Elle sentit les doigts de Jeff saisir les siens, il murmura :

— You’re the only one.2

La jeune femme ne répondit rien et s’écarta légèrement de lui. D’ailleurs, ils arrivaient. Jeff frappa trois coups en haussant le ton :

— One, two, three…

Il ouvrit la porte d’un coup sec en criant « Hello Oswald ! » et en se déhanchant.

Mais dans le lit blanc, le petit garçon brun tourna la tête, fuyant le regard. Mister Jeff accentua ses grimaces sans succès. Oswald ferma les yeux et fit mine de dormir. Ce n’était pas la première fois qu’un enfant se dérobait en leur présence, certains craignant le personnage. Mais généralement, après un tour de magie, ils se laissaient bien volontiers apprivoiser. Avec les autistes, c’était différent. Audrey se souvint de sa formation au cirque Cucito de Terrasson. Mike, le directeur, lui avait appris qu’il fallait inviter plus qu’imposer, or Mister Jeff d’ordinaire si pédagogue allait à l’encontre de ce précepte. Elle lui fit discrètement signe de cesser ses mimiques et alla s’asseoir à côté d’Oswald. Au bout de cinq longues minutes, il ouvrit ses yeux bleu vert et parut l’interroger. Elle sourit et posa doucement devant lui un Rubik’s cube entièrement mélangé. Il étendit la main, s’en saisit et brusquement, en l’espace de quelques secondes, remit toutes ses faces en place. Audrey applaudit la prestation avant de mélanger le cube qu’elle lui tendit à nouveau. Il renouvela la performance aussi rapidement. Mister Jeff vint se poster derrière l’épaule de la jeune femme et chuchota :

— Je n’ai jamais vu une telle rapidité, même pas le temps de compter jusqu’à deux…

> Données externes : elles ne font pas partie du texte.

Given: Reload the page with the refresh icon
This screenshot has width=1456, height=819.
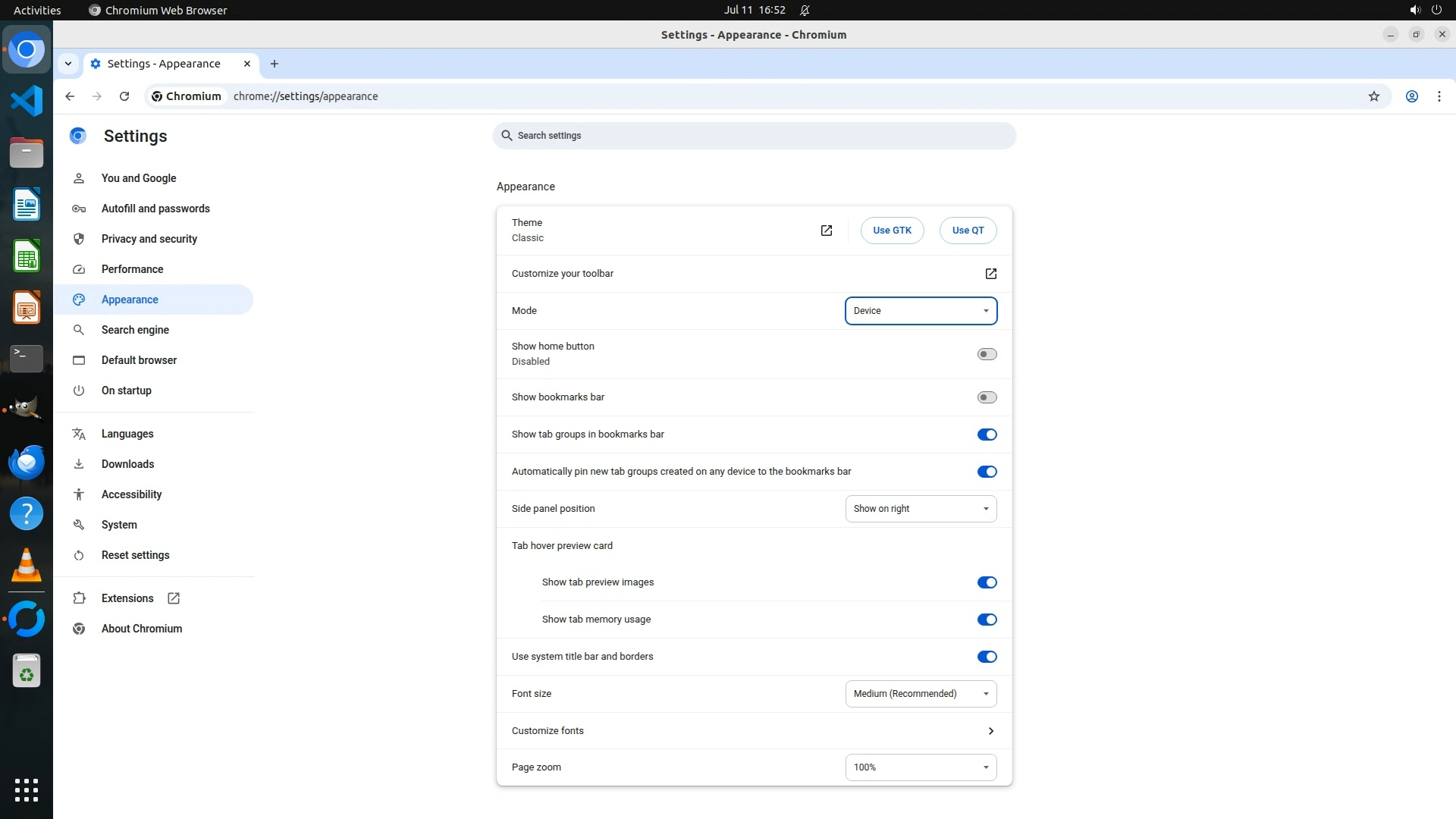Looking at the screenshot, I should coord(124,96).
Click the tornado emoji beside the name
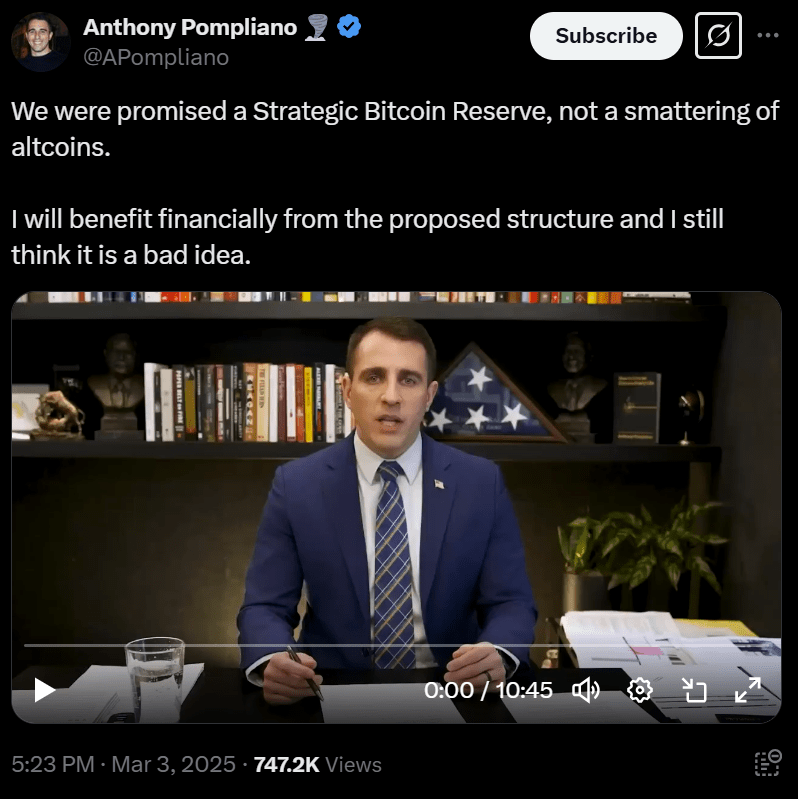Viewport: 798px width, 799px height. click(316, 27)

— Comme souvent les autistes.

Jeff fit apparaître un as de cœur dans sa main puis fit disparaître la carte dans sa manche. Cette fois, Oswald se laissa capter mais cherchait sans cesse à démasquer leurs tours.

— On dirait qu’il veut apprendre, murmura le clown. Et si on en parlait à Mike pour le prendre ?

— Si on lui en parlait déjà à lui ?

Puis se retournant vers Oswald :

— Tu aimerais venir au cirque ?

L’enfant regarda le plafond sans répondre. Audrey craignit d’avoir perdu son attention. Elle fit claquer les faces du cube et proposa :

— Tu nous montrerais comment tu fais ? On a jamais vu ça !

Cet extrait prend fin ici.